* **MATERIAL PROVIDED**:
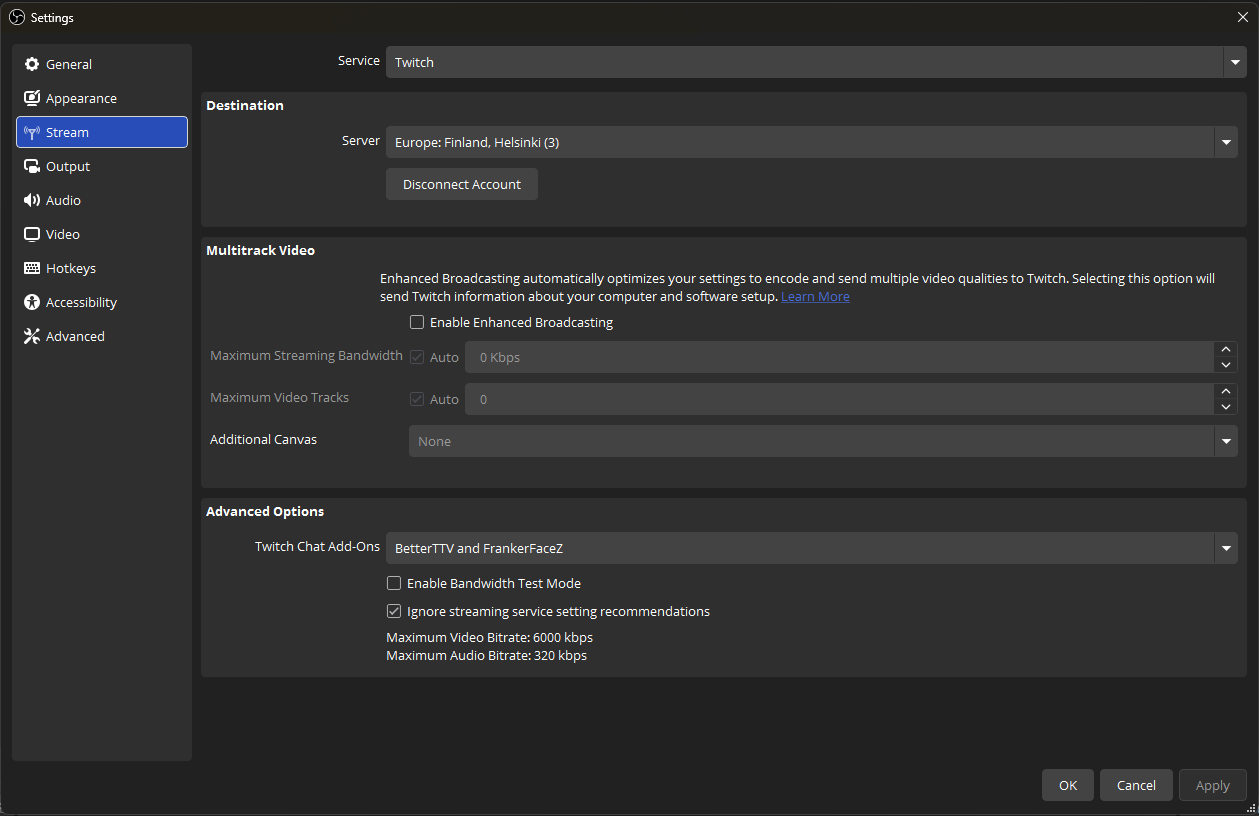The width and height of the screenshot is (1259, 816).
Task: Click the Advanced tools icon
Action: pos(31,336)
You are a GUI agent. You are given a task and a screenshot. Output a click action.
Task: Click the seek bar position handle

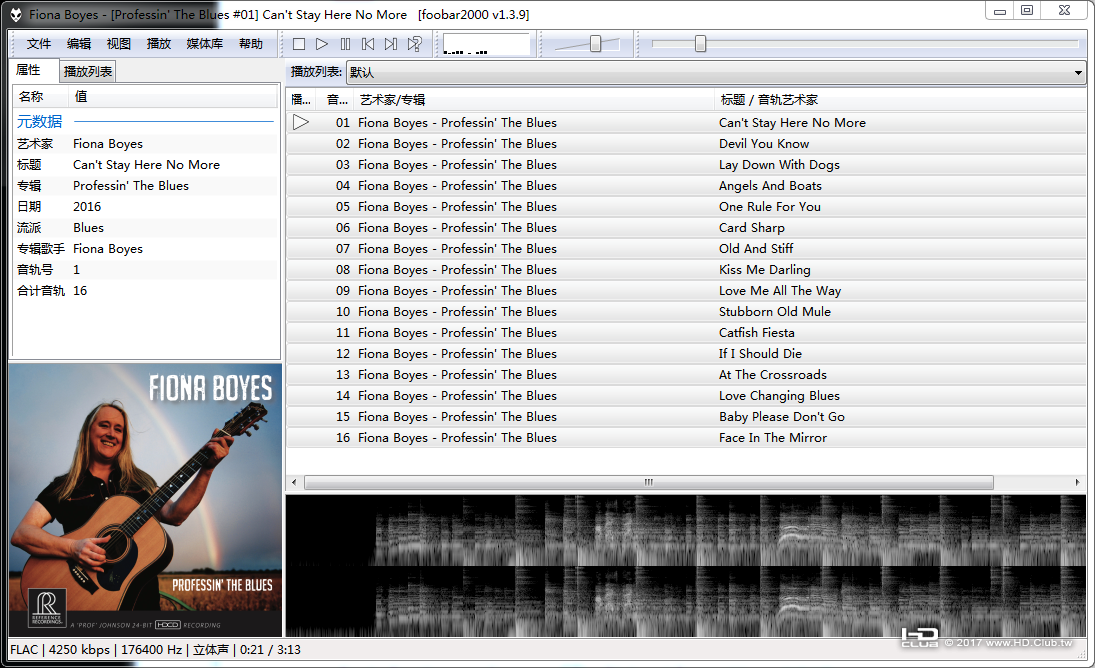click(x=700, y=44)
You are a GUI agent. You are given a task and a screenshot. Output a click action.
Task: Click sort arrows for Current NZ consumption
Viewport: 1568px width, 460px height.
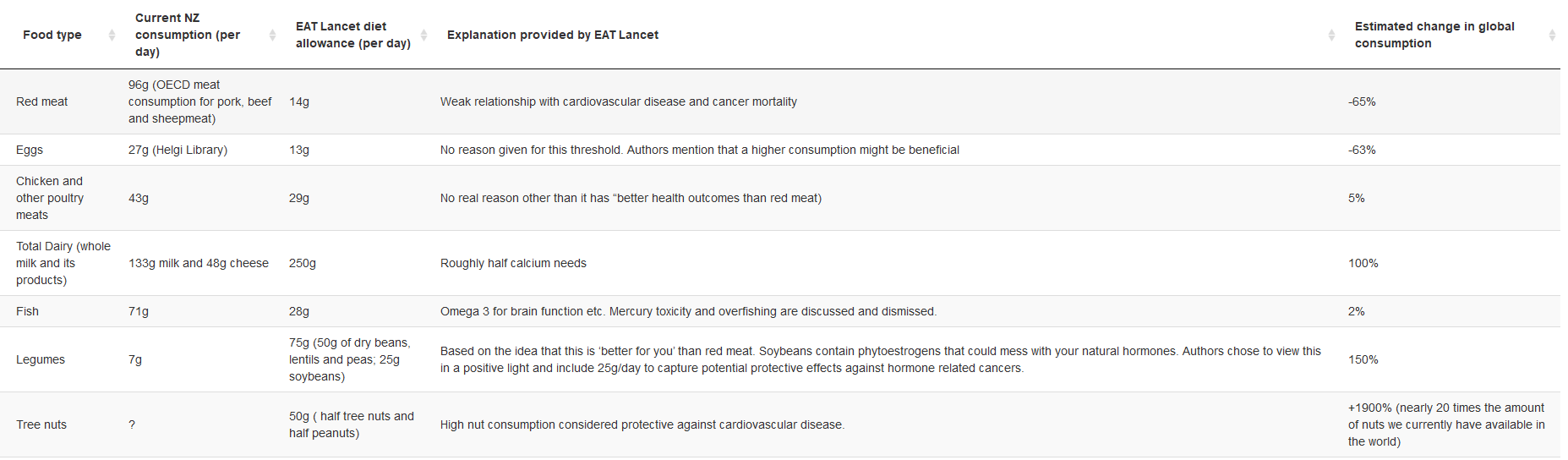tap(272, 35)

* **WHAT IS BEING ASKED**:
Extract precisely the lines beginning at the line containing "Task: Click the seek bar position handle" and ending at the last line of the entries above, exactly as written and with no pictures.

* **EXERCISE ANSWER**:
Task: Click the seek bar position handle

click(x=700, y=44)
You are a GUI agent. You are given a task and a screenshot. Output a click action.
Task: Click sort arrows for Current NZ consumption
Viewport: 1568px width, 460px height.
tap(272, 35)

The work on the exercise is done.